Indian-origin chairman and chief investment officer of GQG Partners, Rajiv Jain, is urging investors to reconsider their bets on AI stocks.
Jain, who has been in the market for decades and remembers the dot-com crash, sees some troubling similarities between the AI frenzy today and the internet bubble of the late 1990s.
In a recent interview with Barron’s, Jain explained why he sold off stocks like Nvidia, Google, and Amazon, and shifting to more defensive investments.
Why did he sell off Nvidia and Google shares?
Jain is taking a step back from some of the biggest names in tech. Earlier this year, he sold off Nvidia, Alphabet, and Amazon, while reducing his stake in Microsoft.
While he admits he might have been early in making these moves, he feels the risks are growing too large.
“I’ve already sold off Nvidia, Alphabet, and Amazon, and trimmed my position in Microsoft,” Jain told Barron’s. “I have been early before, but this feels different. It is a one-way bet on AI, with decelerating growth and narrowing margins. That’s why I have moved my capital into more defensive stocks.”

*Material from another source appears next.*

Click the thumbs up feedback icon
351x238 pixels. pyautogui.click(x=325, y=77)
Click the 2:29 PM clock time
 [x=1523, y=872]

For Jain, AI still lacks the qualities that made past technologies, like cloud computing, successful in the long run. “This is dot-com all over again, with no sustainable profits,” he explained to Barron’s
Shifting focus to defensive stocks
Jain is shifting his portfolio toward more defensive investments. “I’m focusing on companies with real moats and sustainable cash flows,” he added. “I have moved my capital into more defensive stocks, away from the speculative nature of the AI space.”
Jain’s cautious approach shows that he is not ready to fully buy into the AI hype. He understands AI’s potential, but Jain believes that it is still too early to treat it as a safe bet.

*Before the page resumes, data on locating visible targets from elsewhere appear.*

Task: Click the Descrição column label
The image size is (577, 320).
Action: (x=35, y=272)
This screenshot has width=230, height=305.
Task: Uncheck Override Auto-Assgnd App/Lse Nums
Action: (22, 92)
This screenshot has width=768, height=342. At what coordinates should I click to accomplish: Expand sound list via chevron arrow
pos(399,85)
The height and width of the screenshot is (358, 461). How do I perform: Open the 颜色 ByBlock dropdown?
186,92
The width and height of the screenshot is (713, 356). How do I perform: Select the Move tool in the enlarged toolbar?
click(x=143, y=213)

“I’m always open to investing ahead of the curve, but that only makes sense when there are real barriers to entry, network effects, and switching costs. Right now, AI has none of that,” Jain stated.
Dot com crash and AI boom
Jain believes the current AI boom is based on unsustainable business models, similar to the companies that collapsed during the dot-com crash. He points to OpenAI’s business as an example.
“OpenAI’s model is flawed because it doesn’t scale well,” Jain told Barron’s. “Less than 3% of their customers are paying. That’s unlikely to change, especially with a high percentage of customers in price-sensitive emerging markets.”

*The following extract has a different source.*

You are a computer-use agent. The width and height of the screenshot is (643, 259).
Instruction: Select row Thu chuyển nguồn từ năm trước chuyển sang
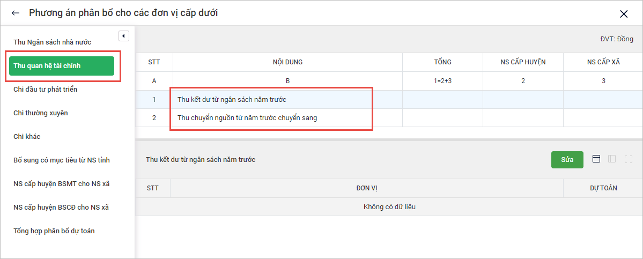coord(247,118)
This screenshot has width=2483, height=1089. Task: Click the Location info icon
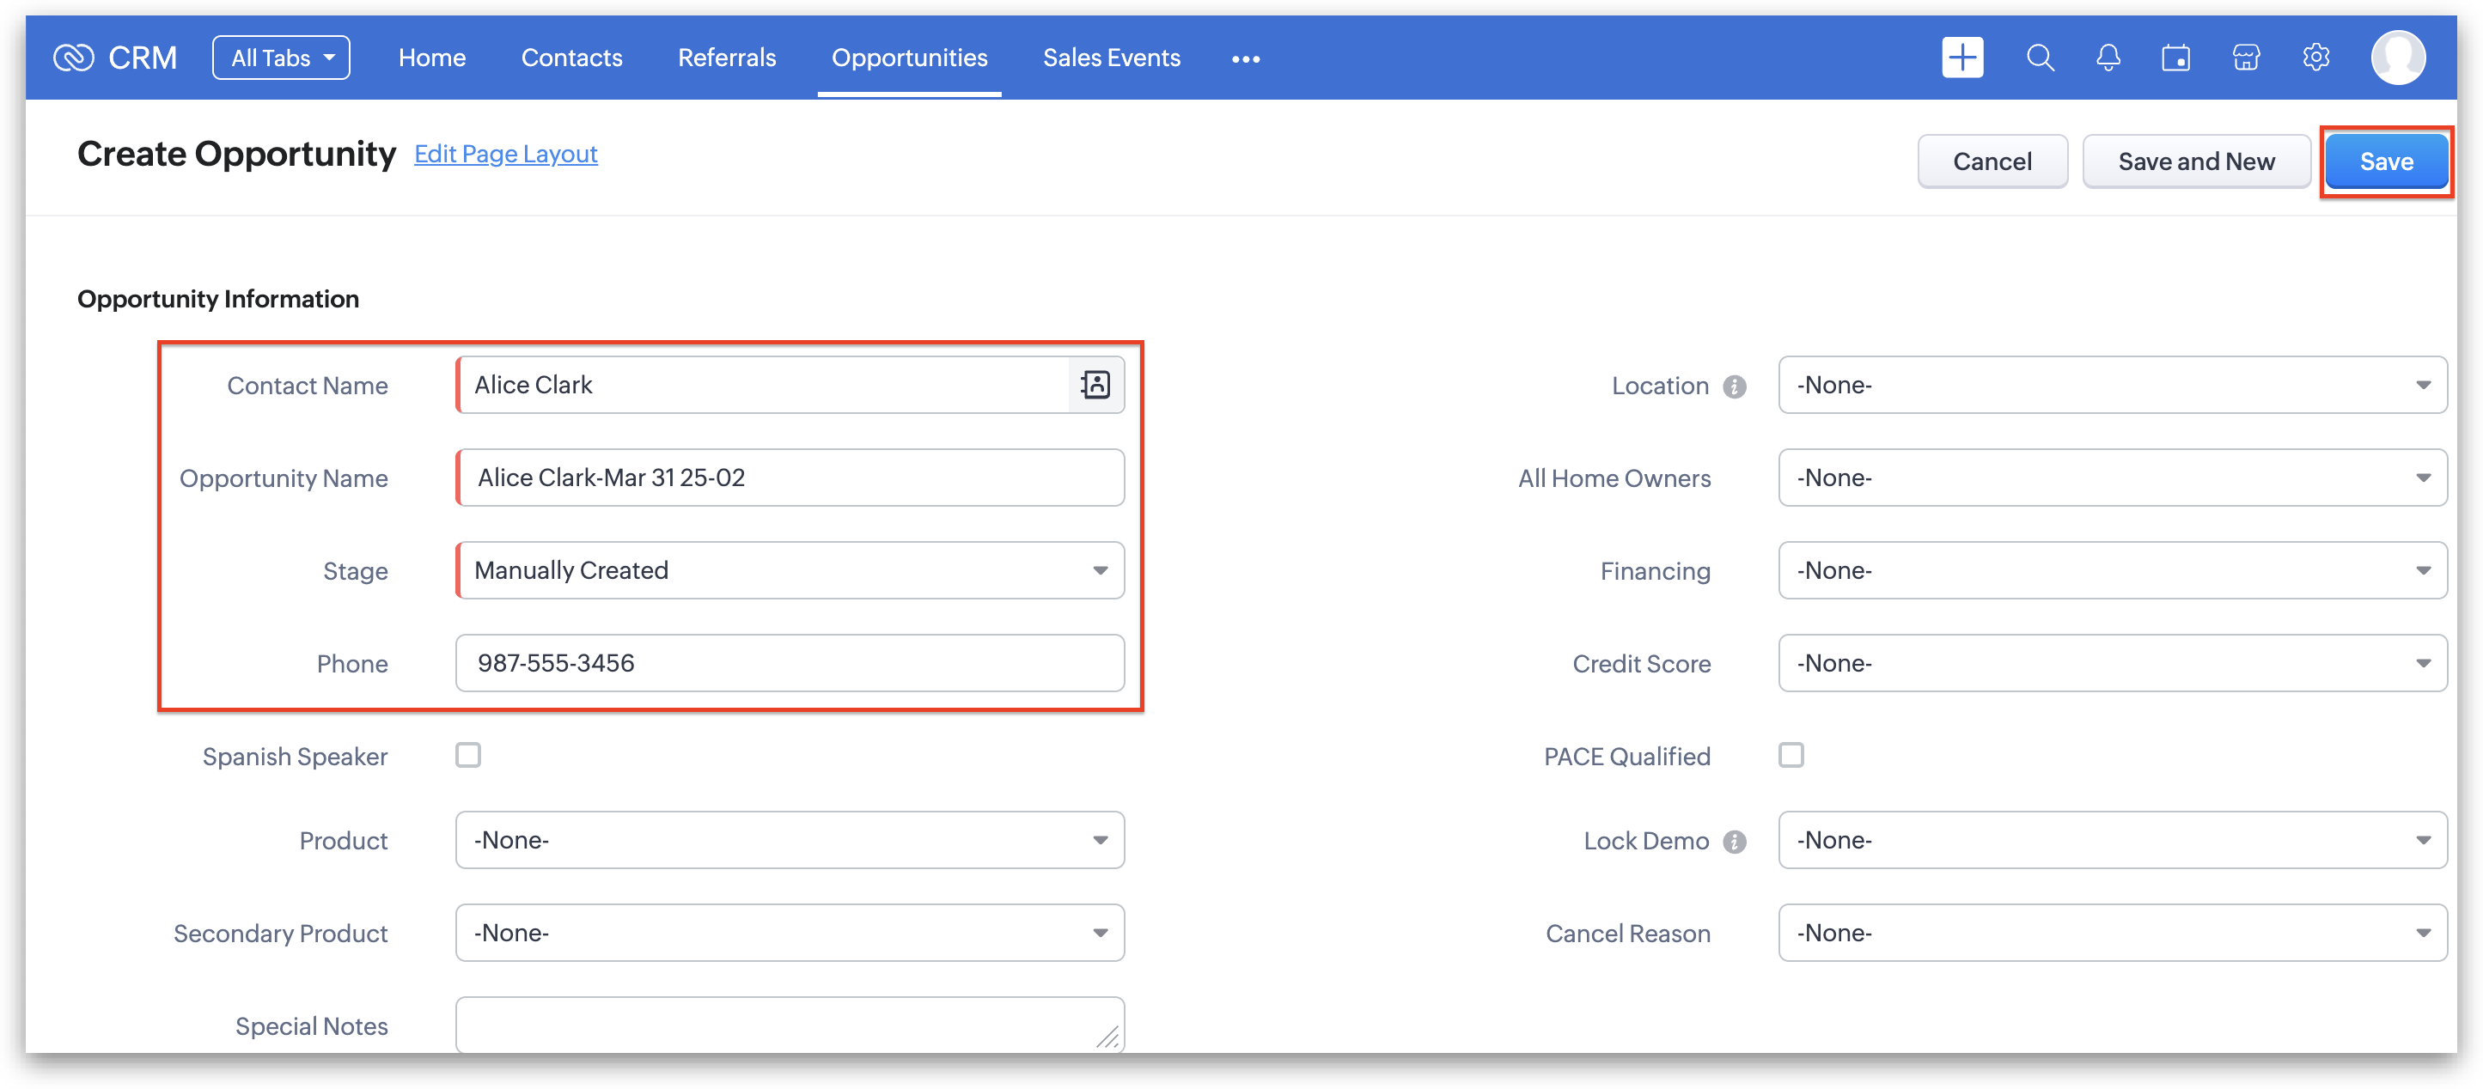[x=1735, y=386]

The problem, according to Jain, is that AI models are costly to run. “Every query is compute-intensive, and the companies who use AI the most are likely to produce low-margin revenue. This is why I think their cash losses will continue to mount.”
Financial tricks around AI sector
Jain is also worried about the financial tricks happening behind the scenes in the AI sector. He points to deals like Nvidia’s investment in CoreWeave, a cloud computing firm that then buys GPUs from Nvidia, creating a circular flow of capital that inflates revenues and margins without adding real value.
“In some ways, these deals are creating the illusion of growth and profitability,” Jain explained to Barron’s. “Nvidia invests in CoreWeave, CoreWeave buys GPUs from Nvidia, and Nvidia guarantees future purchases from CoreWeave. It is a circular flow of capital that boosts revenue and inflates margins without any true underlying value being created. This is exactly what we saw during the dot-com era with Cisco, Lucent, and Global Crossing.”
He also points out how the AI sector’s inflated financials are misleading investors. “The numbers are not being looked at with enough skepticism,” Jain adds.
“The impact is to inflate margins and boost earnings for the S&P 500, making the market look healthier than it really is.”
Concern over AI bubble
Jain is deeply concerned that the AI bubble, once it bursts, could cause significant damage.
“If OpenAI blows up, this AI story is over,” he warned. “Even Nvidia doesn’t have $100 billion in free cash flow. They had $60 billion last year. The impact of an AI unraveling would be severe, and markets need capital expenditure (capex) growth for this bullishness to continue.”
Jain also points out the broader risks of pouring huge sums into AI and semiconductors, technologies that may become obsolete within a few years.
“Spending over a trillion dollars on a nascent technology like AI and chips that are useless in three years takes that investment away from other promising technologies,” he said.
Another factor worrying Jain is the fierce competition in the cloud space, which is crucial for AI’s growth. He notes that cloud computing is becoming a less profitable market, with increasing competition from smaller providers like Oracle.
“80% of large enterprises in the U.S. have multiple cloud providers. The price war is heating up, with GPU rental prices already down by 20% in Q3. The margins in cloud computing are eroding fast,” Jain warned.
“AI isn’t usable for mission-critical purposes yet,” Jain explained. “We talk to large companies all the time, and almost none are planning to spend big on AI. They see it as a glorified tool — useful, but not life-changing.”
Jain acknowledges that AI will have disruptive effects in areas like coding or insurance; he does not believe it will revolutionise industries anytime soon. “If AI goes away tomorrow, my life wouldn’t change much. It’s not as transformative as some would have us believe.”